Print, word for word, the passage of the heaps notes that opens with the words containing "Output: Array reorderd" and closes with "(max $1$ swaps each)".

-- START OF Text --

CSE-250 Fall 2022 - Section B - Heaps, Sets, Bags, and Ordered Trees

Heaps (contd...)

Analysis

Enqueue: Append to ArrayBuffer: $O(n)$ , Amortized $O(1)$; fixUp: $O(\log(n))$ fixes, each $O(1)$ = $O(\log(n))$; Total: Amortized $O(\log(n))$ , Worst-case $O(n)$
Dequeue: Remove End of ArrayBuffer: $O(1)$; fixDown: $O(\log(n))$ fixes, each $O(1)$ = $O(\log(n))$; Total: Worst-case $O(\log(n))$

Heap Sort

Insert items into priority queue with enqueue
Reconstruct sequence (in reverse order) with dequeue

Heap Sort

Enqueue Element

$i$

$O(\log(i))$

Dequeue Element

$i$

$O(\log(n-i))$

$\left(\sum_{i=1}^n O(\log(i))\right) + \left(\sum_{i=1}^n O(\log(n-i))\right)$

$< O(n\log(n))$

Updating Heap Elements

After updating current, fixUp or fixDown.

If new current > parent, current moves up.
If new current < parent, current moves down.

How do we know where the value appears in the heap?

Heapify

Input: Array

Output: Array reorderd to be a heap

Heapify

Level $\log(n)$: fixDown all $\frac{n}{2}$ nodes at this level (max $0$ swaps each)
Level $\log(n)-1$: fixDown all $\frac{n}{4}$ nodes at this level (max $1$ swaps each)
Level $\log(n)-2$: fixDown all $\frac{n}{8}$ nodes at this level (max $2$ swaps each)

Heapify

$O\left(\sum_{i = 1}^{\log(n)} \frac{n}{2^{i}} \cdot (i+1) \right)$

$O\left(n \sum_{i = 1}^{\log(n)} \frac{i}{2^{i}} + \frac{1}{2^i}\right)$

$O\left(n \sum_{i = 1}^{\log(n)} \frac{i}{2^{i}}\right)$

$O\left(n \sum_{i = 1}^{\infty} \frac{i}{2^{i}}\right)$

$\sum_{i = 1}^{\infty} \frac{i}{2^{i}}$ is known to converge to a constant.

$O\left(n\right)$

Heapify

We can go from an unsorted array to a heap in $O(n)$

(but heap sort still requires $n \log(n)$ for dequeueing)

-- END OF Text --
-- START OF Provided data --

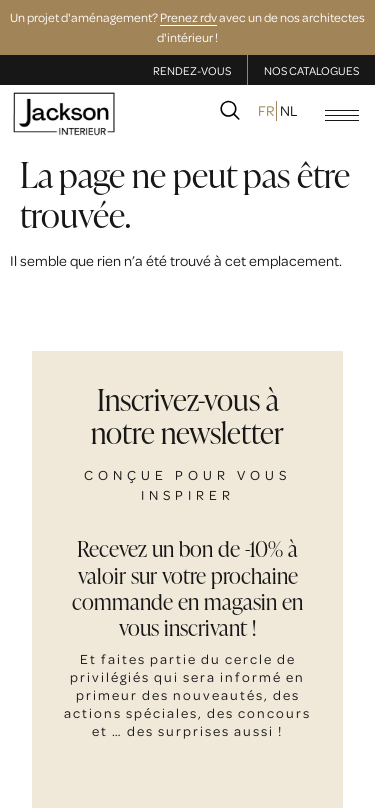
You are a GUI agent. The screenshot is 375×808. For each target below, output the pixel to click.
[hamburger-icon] (342, 115)
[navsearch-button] (230, 114)
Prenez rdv (188, 17)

-- END OF Provided data --

- **Task result**:
Output: Array reorderd to be a heap

Heapify

Level $\log(n)$: fixDown all $\frac{n}{2}$ nodes at this level (max $0$ swaps each)
Level $\log(n)-1$: fixDown all $\frac{n}{4}$ nodes at this level (max $1$ swaps each)